We affirm. "Appellate review of small claims matters is limited to a determination of whether 'substantial justice has not been done between the parties according to the rules and principles of substantive law' " (Svensson v Foundation for Long Term Care, Inc., 140 AD3d 1385, 1385 [3d Dept 2016], quoting UCCA 1807; see Palmer v Smiroldo, 153 AD3d 1101, 1102 [3d Dept 2017]). "In applying this standard, only a clearly erroneous determination will be overturned" (Svensson v Foundation for Long Term Care, Inc., 140 AD3d at 1385 [internal quotation marks and citations omitted]; see Pugliatti v Riccio, 130 AD3d 1420, 1421 [3d Dept 2015]). Pertinent here, even in the absence of an enforceable written home improvement contract (see General Business Law § 771), a contractor may nevertheless seek to recover based upon the equitable theory of quantum meruit by demonstrating the "(1) performance of services in good faith, (2) acceptance of services by the person to whom they are rendered, (3) expectation of compensation therefor, and (4) reasonable value of the services rendered" (Grey's Woodworks, Inc. v Witte, 173 AD3d 1322, 1324 [3d Dept 2019] [internal quotation marks and citations omitted]; see Jaeger v Bellavia, 172 AD3d 1501, 1501-1502 [3d Dept 2019]).

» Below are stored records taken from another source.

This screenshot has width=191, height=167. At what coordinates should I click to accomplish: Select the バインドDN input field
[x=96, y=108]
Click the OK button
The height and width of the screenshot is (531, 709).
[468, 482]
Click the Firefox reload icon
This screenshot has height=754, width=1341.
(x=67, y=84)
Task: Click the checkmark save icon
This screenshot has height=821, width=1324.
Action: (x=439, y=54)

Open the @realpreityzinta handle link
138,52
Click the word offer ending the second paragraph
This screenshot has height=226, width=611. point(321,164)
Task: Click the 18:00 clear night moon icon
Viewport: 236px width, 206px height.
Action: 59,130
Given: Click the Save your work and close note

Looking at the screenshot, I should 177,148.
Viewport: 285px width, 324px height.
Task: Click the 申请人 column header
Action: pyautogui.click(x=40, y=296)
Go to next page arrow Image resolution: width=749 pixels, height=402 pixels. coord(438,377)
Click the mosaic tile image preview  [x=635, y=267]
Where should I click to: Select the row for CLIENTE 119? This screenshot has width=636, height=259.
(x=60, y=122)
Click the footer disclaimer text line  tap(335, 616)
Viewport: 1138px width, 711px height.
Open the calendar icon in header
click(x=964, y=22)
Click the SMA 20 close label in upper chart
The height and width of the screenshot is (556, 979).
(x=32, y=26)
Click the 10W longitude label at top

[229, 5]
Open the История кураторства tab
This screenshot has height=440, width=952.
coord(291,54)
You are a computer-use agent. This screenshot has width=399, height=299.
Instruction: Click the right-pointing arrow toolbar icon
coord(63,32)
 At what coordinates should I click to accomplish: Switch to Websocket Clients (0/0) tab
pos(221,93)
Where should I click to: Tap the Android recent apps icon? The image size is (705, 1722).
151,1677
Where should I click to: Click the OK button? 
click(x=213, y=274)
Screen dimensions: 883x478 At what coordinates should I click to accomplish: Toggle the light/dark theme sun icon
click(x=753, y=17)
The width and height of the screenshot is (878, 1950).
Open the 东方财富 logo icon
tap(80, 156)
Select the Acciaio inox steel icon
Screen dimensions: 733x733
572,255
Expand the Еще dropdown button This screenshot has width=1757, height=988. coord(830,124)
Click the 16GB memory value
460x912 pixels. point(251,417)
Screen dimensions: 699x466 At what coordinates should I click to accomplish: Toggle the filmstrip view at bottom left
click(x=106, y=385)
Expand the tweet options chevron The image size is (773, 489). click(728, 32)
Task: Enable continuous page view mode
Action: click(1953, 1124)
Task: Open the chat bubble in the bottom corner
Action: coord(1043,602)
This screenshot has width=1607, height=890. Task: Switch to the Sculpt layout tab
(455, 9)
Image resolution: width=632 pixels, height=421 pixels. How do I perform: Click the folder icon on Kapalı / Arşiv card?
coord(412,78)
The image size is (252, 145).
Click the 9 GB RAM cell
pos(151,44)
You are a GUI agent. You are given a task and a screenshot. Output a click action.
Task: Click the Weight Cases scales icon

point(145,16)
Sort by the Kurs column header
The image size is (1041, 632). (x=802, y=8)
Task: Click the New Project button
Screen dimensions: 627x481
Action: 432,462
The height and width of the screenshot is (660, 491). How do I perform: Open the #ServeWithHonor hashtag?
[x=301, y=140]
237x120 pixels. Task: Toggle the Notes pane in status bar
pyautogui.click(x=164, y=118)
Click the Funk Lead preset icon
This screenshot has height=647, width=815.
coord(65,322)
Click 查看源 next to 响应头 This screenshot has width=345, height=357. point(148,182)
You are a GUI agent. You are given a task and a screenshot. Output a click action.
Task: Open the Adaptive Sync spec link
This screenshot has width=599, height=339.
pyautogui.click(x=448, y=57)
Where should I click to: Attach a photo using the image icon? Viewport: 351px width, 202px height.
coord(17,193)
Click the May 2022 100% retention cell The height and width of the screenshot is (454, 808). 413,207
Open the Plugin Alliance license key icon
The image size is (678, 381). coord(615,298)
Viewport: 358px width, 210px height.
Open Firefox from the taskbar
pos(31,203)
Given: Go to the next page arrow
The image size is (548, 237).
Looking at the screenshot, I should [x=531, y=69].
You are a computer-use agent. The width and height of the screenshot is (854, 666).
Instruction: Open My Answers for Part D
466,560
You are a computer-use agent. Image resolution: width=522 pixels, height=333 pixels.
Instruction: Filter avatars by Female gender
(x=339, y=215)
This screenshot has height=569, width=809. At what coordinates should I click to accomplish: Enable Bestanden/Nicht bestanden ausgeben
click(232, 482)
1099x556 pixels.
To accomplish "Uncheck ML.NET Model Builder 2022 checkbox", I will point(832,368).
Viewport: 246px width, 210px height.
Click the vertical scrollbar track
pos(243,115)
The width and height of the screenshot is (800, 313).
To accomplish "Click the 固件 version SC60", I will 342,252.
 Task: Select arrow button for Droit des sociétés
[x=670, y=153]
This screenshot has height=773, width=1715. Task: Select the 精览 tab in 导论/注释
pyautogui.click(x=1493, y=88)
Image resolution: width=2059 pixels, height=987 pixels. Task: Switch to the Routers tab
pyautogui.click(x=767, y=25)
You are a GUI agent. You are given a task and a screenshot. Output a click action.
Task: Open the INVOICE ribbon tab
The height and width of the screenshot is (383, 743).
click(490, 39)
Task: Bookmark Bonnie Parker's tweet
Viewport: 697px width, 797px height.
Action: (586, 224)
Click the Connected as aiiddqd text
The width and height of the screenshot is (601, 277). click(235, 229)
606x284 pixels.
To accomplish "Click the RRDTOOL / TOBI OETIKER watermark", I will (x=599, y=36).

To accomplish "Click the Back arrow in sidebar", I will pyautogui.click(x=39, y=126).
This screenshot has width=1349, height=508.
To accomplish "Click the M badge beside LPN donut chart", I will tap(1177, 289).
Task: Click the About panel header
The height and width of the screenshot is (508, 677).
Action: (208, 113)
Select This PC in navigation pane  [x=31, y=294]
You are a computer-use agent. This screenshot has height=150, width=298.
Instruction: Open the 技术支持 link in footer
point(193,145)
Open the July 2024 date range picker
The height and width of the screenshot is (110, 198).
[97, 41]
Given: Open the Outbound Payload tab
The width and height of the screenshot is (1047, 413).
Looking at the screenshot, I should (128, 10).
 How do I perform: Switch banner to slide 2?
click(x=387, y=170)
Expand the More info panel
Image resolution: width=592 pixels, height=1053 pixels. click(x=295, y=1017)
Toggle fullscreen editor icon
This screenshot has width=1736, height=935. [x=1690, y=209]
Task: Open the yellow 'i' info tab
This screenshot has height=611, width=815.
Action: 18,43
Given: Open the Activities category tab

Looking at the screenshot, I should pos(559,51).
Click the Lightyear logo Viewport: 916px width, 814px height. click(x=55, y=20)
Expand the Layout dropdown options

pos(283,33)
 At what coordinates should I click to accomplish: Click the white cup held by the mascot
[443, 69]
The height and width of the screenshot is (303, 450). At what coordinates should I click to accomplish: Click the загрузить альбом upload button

Despite uncontroverted record evidence demonstrating plaintiffs' failure to execute a written home improvement contract in compliance with General Business Law § 771, the trial testimony and supporting documentation reflect that defendant hired plaintiffs to perform electrical services integral to the construction of a pool on her property, and that work was performed pursuant to that request. "In a small claims action, the reasonable value of services . . . may be established by 'an itemized bill or invoice, receipted or marked paid' " (Skinner v Crandall, 140 AD3d 1215, 1216 [3d Dept 2016] [brackets omitted], quoting UCCA 1804). In finding in favor of plaintiffs, City Court relied upon plaintiffs' submission of several itemized invoices, as well as photographic evidence of the work performed and the respective testimony of multiple witnesses concerning applicable labor rates [*2]and the cost of materials. Nevertheless, in consideration of the undisputed evidence of plaintiffs' premature approval of the necessary inspection of certain aspects of the electrical component of the project, resulting in defendant incurring costs to remedy that failure, defendant was awarded $1,000 in damages. Defendant's unsupported assertion that the parties had initially verbally agreed upon an estimate of $2,300 for plaintiffs' services merely presented a credibility issue for the court to resolve (see Stein v Anderson, 123 AD3d 1322, 1323 [3d Dept 2014]). Notably, the record reflects that defendant paid plaintiffs $1,700 following the first phase of the project and that she later attempted to pay plaintiffs an additional $2,106, which would have resulted in a total of $3,806 in payments had the second payment not been returned pending resolution of plaintiffs' claim. In view of the foregoing, the determination awarding plaintiffs a net recovery of $4,000 was not clearly erroneous and County Court properly affirmed the judgment of City Court (see UCCA 1804, 1807; see also Skinner v Crandall, 140 AD3d at 1216; DeLeon v Kalil, 126 AD3d 1155, 1155-1156 [3d Dept 2015]; Stein v Anderson, 123 AD3d at 1323). Defendant's remaining contentions, to the extent not expressly addressed, have been considered and found to be unpersuasive.

Lynch, Reynolds Fitzgerald, Ceresia and Powers, JJ., concur.

ORDERED that the order is affirmed, without costs.